Shah Rukh Khan’s Dunki Movie Review: In ‘Dunki’, Shah Rukh Khan plays a soldier yet again this year after ‘Pathaan’ and ‘Jawaan’, but this third time around turns out to be unlucky: his vaunted first collaboration with Rajkumar Hirani is mostly a crashing bore.
‘Dunki maarna’ is a colloquialism for illegal migration. In the film, Hardyal Singh Dhillon aka Hardy (Shah Rukh Khan) is the catalyst which gets the Laltu threesome of Mannu (Taapsee Pannu), Buggu (Vikram Kochhar) and Balli (Anil Grover) going, through dangerous underwater and overland terrain in Pakistan, Afghanistan, Iran, Turkey, onwards to their dream destination, London.
But before that, it’s all about their hardscrabble lives in a fictional Punjab village, and their attempts to crack the UK visa tangle via small-time agents. Hirani regular Boman Irani plays the jolly English teacher whose jokes refuse to land. The problems of walking-and-talking Ingliss, the snarky interviews, the rejections, should have been classic Hirani territory, in which he effortlessly creates his fabulous fabulism. But this is a decidedly jaded Hirani, who continues to miss the mark through ‘Dunki’, which comes off as a version of Mind Your Language combined with a sort of reverse Purab-aur-Paschim.

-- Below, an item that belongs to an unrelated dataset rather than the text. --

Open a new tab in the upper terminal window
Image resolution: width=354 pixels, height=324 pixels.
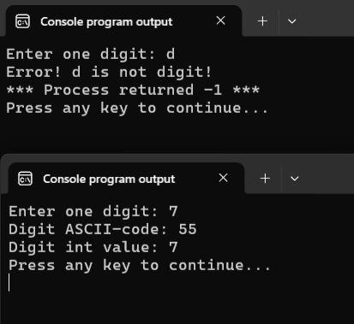pyautogui.click(x=262, y=21)

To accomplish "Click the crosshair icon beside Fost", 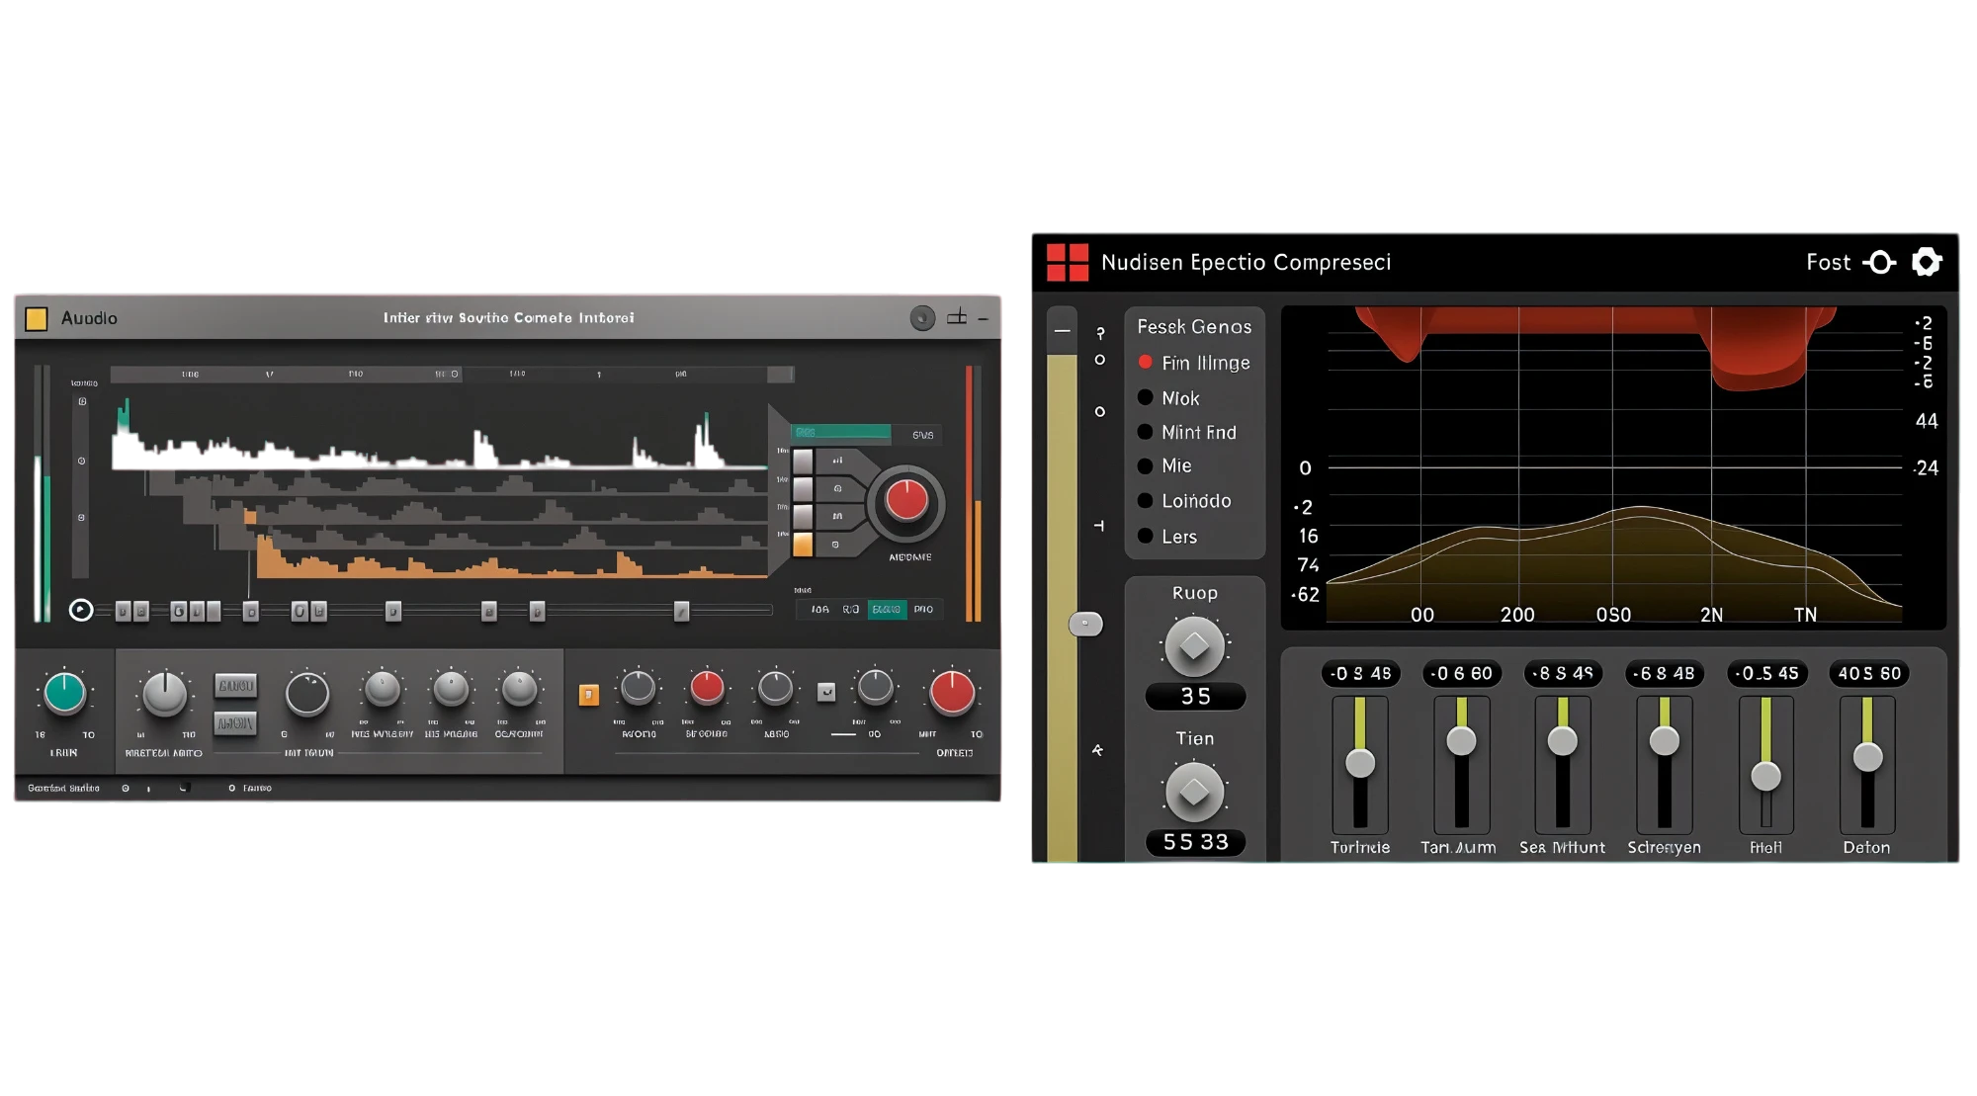I will coord(1879,262).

In the past, Hirani has made us willingly swallow the most improbable elements; we have fallen hook, line, sinker for his colourful and charismatic characters. A 45-year-old star has reeled us in as a 20-something student in ‘Three Idiots’; the same actor has made us believe that he can be a googly-eyed alien in ‘PK’. Medical science firmly put aside, Hirani’s magical sleight-of-hands have helped deliver babies, and cured crusty hospital deans (Munna Bhai MBBS) of their nastiness. We know what Hirani did there, but we have been putty in his capable hands.
Most importantly, Hirani has proved that he is a master storyteller, unafraid of diving into emotion. He is equally unafraid of creating scenes which go straight for our heart-strings. But I was hard put in the 161 minutes of ‘Dunki’s run-time to find anything that made me feel anything other than plain boredom or annoyance. It isn’t as if Shah Rukh’s Hardy is not in practically every scene: unlike the larger-than-life figure of his two 2023 blockbusters, this is a zameen-se-juda hero who is better at flinging people over his shoulder in an ‘akhada’ than pumping out bullets from fancy machinery. He is also a knight-in-armour for the spry Mannu, but despite a few mildly-nice moments between the two, he comes off as working too hard for not enough pay-off.
Even the money-shot in the movie, in which he is again channelling his real self, where he gets to declare that no, he is not in danger in his own ‘watan’, passes by without any weight. After ‘Pathaan’ and ‘Jawan’, SRK is once again the patriot who will embrace his country, warts and all: it should have been the moment where you are left with a lump in the throat. It passed.
The writing is shockingly flat : whatever happened to the Hirani-Abhijat Joshi zest? The only one who leaves an impact is Vicky Kaushal: his brief but memorable arc reminds you of the earlier Hirani who could make you laugh and cry. But this one? No fun, sorry hun.